■ **Brief**
Since only part of the material below is wanted, output exactly the lines from the one with "Accessoires (64, 1659)" up to and including the one with "Cookie-policy (47, 2290)".

■ **Given data**
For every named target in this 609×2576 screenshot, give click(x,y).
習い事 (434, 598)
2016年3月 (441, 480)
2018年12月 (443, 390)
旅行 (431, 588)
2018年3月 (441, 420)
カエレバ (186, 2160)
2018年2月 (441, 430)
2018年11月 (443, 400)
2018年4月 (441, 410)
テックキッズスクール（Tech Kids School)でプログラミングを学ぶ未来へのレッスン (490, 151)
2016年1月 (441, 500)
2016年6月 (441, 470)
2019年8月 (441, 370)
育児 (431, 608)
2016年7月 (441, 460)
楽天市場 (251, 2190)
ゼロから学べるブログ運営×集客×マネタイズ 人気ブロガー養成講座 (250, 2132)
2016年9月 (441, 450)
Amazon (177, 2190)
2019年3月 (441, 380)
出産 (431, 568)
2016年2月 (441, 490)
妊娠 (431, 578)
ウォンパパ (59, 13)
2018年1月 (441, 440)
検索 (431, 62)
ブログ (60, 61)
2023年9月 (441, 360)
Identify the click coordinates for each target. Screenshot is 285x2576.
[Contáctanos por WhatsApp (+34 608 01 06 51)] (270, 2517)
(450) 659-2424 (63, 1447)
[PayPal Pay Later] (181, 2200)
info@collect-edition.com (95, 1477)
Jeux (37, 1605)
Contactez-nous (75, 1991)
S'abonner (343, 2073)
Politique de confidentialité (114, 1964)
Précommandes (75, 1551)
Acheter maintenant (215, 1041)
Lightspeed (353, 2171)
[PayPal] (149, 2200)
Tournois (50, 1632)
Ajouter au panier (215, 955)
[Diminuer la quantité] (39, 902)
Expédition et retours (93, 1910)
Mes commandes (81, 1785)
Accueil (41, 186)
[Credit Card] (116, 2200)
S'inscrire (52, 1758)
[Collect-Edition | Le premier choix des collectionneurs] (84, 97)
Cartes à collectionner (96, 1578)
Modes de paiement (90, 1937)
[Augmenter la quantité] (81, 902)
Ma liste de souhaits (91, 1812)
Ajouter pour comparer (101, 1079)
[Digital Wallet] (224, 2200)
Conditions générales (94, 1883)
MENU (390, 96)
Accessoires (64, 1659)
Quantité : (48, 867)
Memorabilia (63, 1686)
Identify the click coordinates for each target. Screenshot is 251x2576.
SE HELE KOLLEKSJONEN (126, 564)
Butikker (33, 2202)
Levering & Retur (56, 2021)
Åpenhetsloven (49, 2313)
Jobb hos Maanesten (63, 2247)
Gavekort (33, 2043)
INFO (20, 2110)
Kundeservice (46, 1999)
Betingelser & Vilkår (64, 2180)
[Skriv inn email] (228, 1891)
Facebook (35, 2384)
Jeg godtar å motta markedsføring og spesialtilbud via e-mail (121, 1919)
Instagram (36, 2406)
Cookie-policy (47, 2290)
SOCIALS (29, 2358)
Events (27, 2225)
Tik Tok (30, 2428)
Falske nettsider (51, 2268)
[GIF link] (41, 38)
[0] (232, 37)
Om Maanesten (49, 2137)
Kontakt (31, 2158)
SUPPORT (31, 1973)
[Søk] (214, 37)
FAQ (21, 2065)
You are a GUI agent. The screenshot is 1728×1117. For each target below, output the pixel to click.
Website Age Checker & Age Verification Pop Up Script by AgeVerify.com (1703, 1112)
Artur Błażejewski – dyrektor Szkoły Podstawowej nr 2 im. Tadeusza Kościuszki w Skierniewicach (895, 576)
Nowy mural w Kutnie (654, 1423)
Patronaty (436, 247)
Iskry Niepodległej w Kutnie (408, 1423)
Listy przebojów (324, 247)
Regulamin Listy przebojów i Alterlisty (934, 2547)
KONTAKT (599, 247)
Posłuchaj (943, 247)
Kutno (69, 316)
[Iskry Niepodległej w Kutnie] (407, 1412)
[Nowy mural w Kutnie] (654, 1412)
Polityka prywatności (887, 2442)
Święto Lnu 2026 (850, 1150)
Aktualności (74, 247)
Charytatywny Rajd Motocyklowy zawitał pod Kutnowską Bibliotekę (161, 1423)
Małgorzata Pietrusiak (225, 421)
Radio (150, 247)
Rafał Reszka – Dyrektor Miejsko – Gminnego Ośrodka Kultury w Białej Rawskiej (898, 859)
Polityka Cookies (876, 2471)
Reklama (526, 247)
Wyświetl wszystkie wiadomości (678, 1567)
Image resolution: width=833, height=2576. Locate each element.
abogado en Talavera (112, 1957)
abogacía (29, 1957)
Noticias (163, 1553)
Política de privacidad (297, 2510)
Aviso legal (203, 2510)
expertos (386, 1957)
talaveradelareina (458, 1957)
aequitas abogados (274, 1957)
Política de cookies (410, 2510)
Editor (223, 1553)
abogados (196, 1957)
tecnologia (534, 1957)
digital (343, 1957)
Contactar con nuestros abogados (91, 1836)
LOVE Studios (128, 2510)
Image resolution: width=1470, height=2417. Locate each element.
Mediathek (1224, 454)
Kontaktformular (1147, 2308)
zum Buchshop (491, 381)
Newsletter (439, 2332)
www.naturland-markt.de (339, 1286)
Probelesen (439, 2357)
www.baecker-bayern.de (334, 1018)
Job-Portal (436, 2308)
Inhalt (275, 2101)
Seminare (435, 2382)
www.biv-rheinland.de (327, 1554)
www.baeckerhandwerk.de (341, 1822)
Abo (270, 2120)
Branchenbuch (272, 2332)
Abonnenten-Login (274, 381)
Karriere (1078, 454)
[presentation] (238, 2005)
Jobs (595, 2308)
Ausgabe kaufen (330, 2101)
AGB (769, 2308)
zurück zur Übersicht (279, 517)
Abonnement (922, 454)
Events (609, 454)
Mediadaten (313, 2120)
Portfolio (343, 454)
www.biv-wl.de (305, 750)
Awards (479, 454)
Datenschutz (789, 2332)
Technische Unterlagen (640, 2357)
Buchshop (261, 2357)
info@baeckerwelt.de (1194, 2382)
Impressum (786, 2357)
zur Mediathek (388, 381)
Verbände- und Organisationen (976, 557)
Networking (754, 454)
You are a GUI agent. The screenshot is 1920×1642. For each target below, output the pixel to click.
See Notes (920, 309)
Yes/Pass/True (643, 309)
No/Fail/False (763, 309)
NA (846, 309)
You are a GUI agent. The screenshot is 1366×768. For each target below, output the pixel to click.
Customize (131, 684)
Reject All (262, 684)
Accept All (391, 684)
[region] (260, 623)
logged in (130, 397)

■ **Task answer**
Accessoires (64, 1659)
Quantité : (48, 867)
Memorabilia (63, 1686)
Identify the click coordinates for each target. Screenshot is 251x2576.
SE HELE KOLLEKSJONEN (126, 564)
Butikker (33, 2202)
Levering & Retur (56, 2021)
Åpenhetsloven (49, 2313)
Jobb hos Maanesten (63, 2247)
Gavekort (33, 2043)
INFO (20, 2110)
Kundeservice (46, 1999)
Betingelser & Vilkår (64, 2180)
[Skriv inn email] (228, 1891)
Facebook (35, 2384)
Jeg godtar å motta markedsføring og spesialtilbud via e-mail (121, 1919)
Instagram (36, 2406)
Cookie-policy (47, 2290)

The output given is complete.